DIRECTIVE >> Output the following lines verbatim, starting with the line containing "has width=871, height=572." and ending with the line containing "Action: click(x=52, y=24)", both included.

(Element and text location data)
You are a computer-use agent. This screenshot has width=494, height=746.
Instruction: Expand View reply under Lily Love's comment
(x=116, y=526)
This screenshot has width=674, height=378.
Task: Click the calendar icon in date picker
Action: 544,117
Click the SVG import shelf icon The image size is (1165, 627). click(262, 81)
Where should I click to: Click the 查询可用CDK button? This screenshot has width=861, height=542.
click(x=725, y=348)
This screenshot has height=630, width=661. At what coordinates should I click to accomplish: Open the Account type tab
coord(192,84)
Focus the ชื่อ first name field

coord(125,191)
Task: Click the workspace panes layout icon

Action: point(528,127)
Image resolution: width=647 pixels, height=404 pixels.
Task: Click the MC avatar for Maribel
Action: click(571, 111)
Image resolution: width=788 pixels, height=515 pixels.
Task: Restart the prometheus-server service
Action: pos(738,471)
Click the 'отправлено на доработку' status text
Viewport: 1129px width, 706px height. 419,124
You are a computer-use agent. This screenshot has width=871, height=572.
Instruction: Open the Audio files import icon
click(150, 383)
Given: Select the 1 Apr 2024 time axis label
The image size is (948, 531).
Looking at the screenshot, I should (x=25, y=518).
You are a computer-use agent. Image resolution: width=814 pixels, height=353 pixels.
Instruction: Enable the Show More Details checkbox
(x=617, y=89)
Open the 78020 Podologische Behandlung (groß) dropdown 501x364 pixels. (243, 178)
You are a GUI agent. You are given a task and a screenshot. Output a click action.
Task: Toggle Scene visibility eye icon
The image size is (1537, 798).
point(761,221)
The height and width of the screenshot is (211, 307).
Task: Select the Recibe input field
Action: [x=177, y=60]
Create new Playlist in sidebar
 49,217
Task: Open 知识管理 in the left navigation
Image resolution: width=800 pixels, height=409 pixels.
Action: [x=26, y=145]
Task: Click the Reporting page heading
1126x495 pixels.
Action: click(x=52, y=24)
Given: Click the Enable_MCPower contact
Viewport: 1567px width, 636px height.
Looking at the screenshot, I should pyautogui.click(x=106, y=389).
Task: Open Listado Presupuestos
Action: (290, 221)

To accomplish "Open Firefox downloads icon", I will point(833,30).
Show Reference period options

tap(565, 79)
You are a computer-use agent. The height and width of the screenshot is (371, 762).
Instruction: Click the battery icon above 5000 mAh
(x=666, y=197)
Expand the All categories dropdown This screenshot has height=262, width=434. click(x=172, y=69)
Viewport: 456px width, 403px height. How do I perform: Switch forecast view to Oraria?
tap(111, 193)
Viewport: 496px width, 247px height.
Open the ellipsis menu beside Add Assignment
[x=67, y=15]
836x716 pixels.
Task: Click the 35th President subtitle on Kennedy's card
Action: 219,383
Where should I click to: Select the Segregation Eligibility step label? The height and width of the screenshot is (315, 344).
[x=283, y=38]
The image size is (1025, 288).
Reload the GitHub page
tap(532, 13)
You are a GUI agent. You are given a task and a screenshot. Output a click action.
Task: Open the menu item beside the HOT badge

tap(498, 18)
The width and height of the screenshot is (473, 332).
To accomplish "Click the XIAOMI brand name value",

EXERCISE SOLUTION >>
You are a computer-use agent. This screenshot has width=871, height=572.
Instruction: Open the Audio files import icon
click(150, 383)
Given: Select the 1 Apr 2024 time axis label
The image size is (948, 531).
Looking at the screenshot, I should (x=25, y=518).
You are a computer-use agent. Image resolution: width=814 pixels, height=353 pixels.
Instruction: Enable the Show More Details checkbox
(x=617, y=89)
Open the 78020 Podologische Behandlung (groß) dropdown 501x364 pixels. (243, 178)
You are a GUI agent. You are given a task and a screenshot. Output a click action.
Task: Toggle Scene visibility eye icon
The image size is (1537, 798).
point(761,221)
The height and width of the screenshot is (211, 307).
Task: Select the Recibe input field
Action: [x=177, y=60]
Create new Playlist in sidebar
 49,217
Task: Open 知识管理 in the left navigation
Image resolution: width=800 pixels, height=409 pixels.
Action: [x=26, y=145]
Task: Click the Reporting page heading
1126x495 pixels.
Action: click(x=52, y=24)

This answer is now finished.